Activity>
Continue the article about Michael Maizel's free blood pressure and vision screenings, picking up after its last sentence.

Supplied passage>
Over the summer of 2021, rising UNC junior Michael Maizel drove to a variety of different Chapel Hill residences to provide free blood pressure and visual acuity screenings to community members.
Though he conceived the idea of providing the screenings during the summer of 2020, he was able to officially implement his plan through a partnership between the Disability Awareness Council and the Cardiovascular Health Education Campaign.
Maizel is the Community Care Program Director at the CHEC. He said he has performed many health examinations on different people in the Triangle area and partnered with similar community organizations.
The CHEC is a nonprofit organization that aims to spread awareness about cardiovascular health and support at-risk groups through research, fundraising and local programming.
College students Kush Chaudhari and Sid Kalala co-founded the organization in 2020.
“In response to the pandemic and seeing how cardiovascular comorbidities have such a drastic impact on disease progression, we thought it would be really interesting to look into cardiovascular health in our communities and look at it from different angles,” Chaudhari said.

Saved data entries

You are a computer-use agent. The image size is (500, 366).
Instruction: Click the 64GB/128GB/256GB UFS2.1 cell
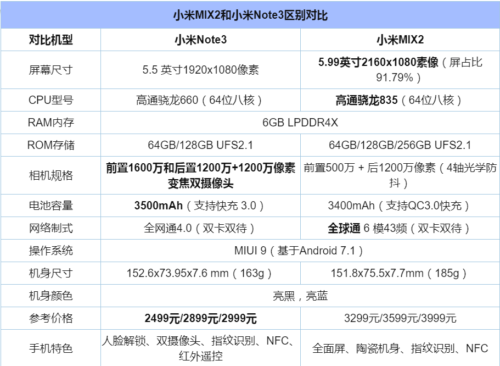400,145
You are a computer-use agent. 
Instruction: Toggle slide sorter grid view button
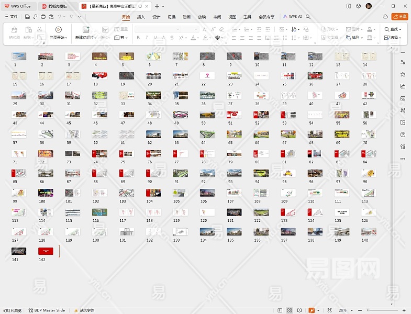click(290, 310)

Final answer>
One of the CHEC's goals is to prevent poor cardiovascular health through the implementation of different programs to educate and help at-risk individuals with limited access to resources.
After Chaudhari created Nutrition in Neighborhoods in the summer of 2020, an educational program that partners with local food banks, food pantries and soup kitchens, he reached out to Maizel for advice on creating a program that would actively help community members.
Chaudhari said he and Maizel knew each other because they both attended Biotechnology High School in New Jersey together.